Then you wait. (Waiting is a theme here on this blog if you haven't picked up on that yet, haha!)

After the baby is born, there is a wait (there's that word again!) before the birth mother is legally allowed to sign the papers finalizing things. This window of time varies from state to state but is usually 48-72 hours. During that time, nothing is finalized, no matter who is physically with the child. And at any point during that time, the birth mother can choose to not finalize the adoption and can choose to parent the child. As you can imagine, it is a highly emotional time for everyone involved and this is no small decision for the birth mother. If the birth mother does not go through the with adoption, you return home without a child and start the process over if you wish to try again. But you don't recoup any of the money that had already been paid. This is where adoption is so risky both emotionally and financially. There's no guarantees.

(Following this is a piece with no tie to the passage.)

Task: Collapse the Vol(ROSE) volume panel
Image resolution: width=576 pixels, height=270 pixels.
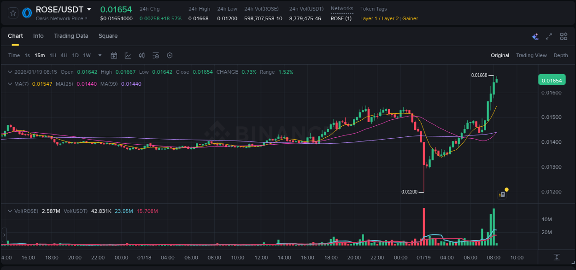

There can't be. And there's a lot of money on the line. And a lot of emotions on the line. It's scary to take a risk like that. If it falls apart, you basically start over and so do all the fees.

So... right now... that's where we are. We are matched and we have signed the documents that let our birth family's attorney know we intend to move forward with this adoption and have started the financial process for that. Now we just wait.

When I explain this to people, they are usually shocked and ask me how this could be possible. How there can be no protection for people who are hoping to adopt. How can it really be so risky and what happens if it doesn't work out?

Well, my answer is that this is just how adoption is. And when you stop to think about it, it really couldn't be any other way. It's a risky thing to do. It's beautiful and joyful yes, but adoption grows out of a trauma. It grows out a situation that, in a perfect world, would never exist in the first place.

So... we are all in. All our chips were just slid them out across the table of the Universe. I've never had a very good poker face. Let's see how this hand plays out...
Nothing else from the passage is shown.